The pronounced anti-wolf sentiment underlying these measures, echoed by hunters and lawmakers alike, reflects a collective frustration regarding the diminishing numbers of elk and deer in the region. According to lawmakers, the measures proposed would help restore balance to the state’s dwindling elk and deer population. This mindset is dangerous and disregards the science that elk and deer numbers rise and fall naturally based on the state’s extreme and/or mild winters and summer droughts, among other pressures, which affect the ungulate’s population survival and reproduction rates.

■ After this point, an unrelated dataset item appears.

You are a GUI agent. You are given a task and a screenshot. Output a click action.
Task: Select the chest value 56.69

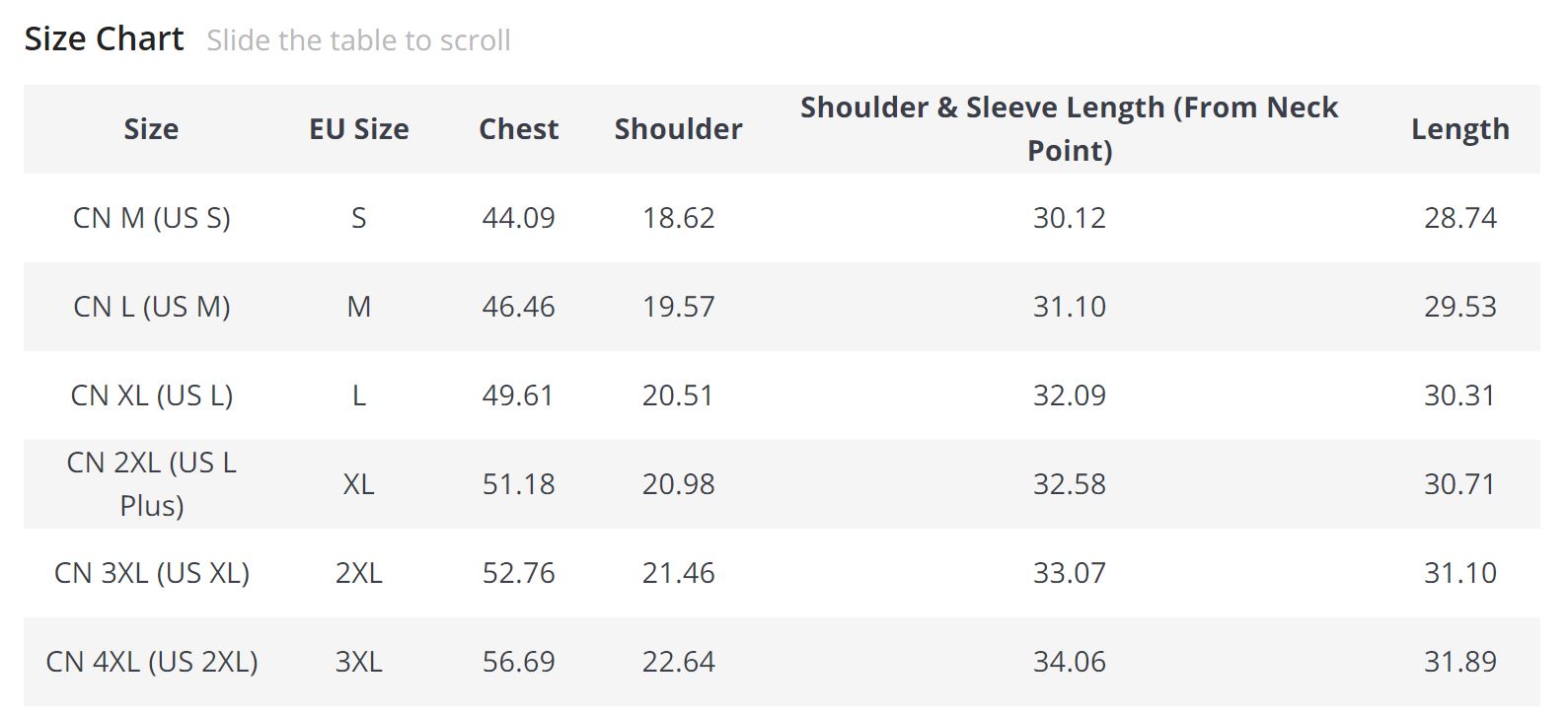pos(518,662)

Animal advocates and general opponents of the budding anti-wolf agenda view the bills not only as unethical but also detrimental to the state’s overall big picture. They consider the reimbursement bill to be a bounty on dead animals, and assert it will not achieve what lawmakers are aiming for, which ultimately is greater numbers of elk and deer. Others believe these bills are essentially a crude form of “pest control,” with the state simply reimbursing individuals who are trying to control a “problem” animal.

The proposed anti-wolf bills and the seeming effort to establish open season on gray wolves take a narrow view of a broad situation, and in doing so fail to recognize any positive impact wolves have in Montana’s economic and ecological landscape. They also fail to recognize the intrinsic value of wolves, regardless of its potential to elicit capital.

What we regard as priceless – the lives of animals and the welfare of species – are often deemed valueless by others. What cannot be discounted, however, is the $35 million per year in tourism dollars that wolf watchers alone bring to the greater Yellowstone area. Perhaps those who do not value the wolf as an individual, sentient being, do value $35 million in state income, local businesses, and jobs – and perhaps they will reach the same conclusion about the value of wolves, albeit from an economic standpoint.

Born Free USA opposes all measures that expand opportunity and provide incentive to kill wolves in Montana. Lawmakers’ aim to establish open season on wolves is not only unethical but also unsound in the supposed benefits it would bring.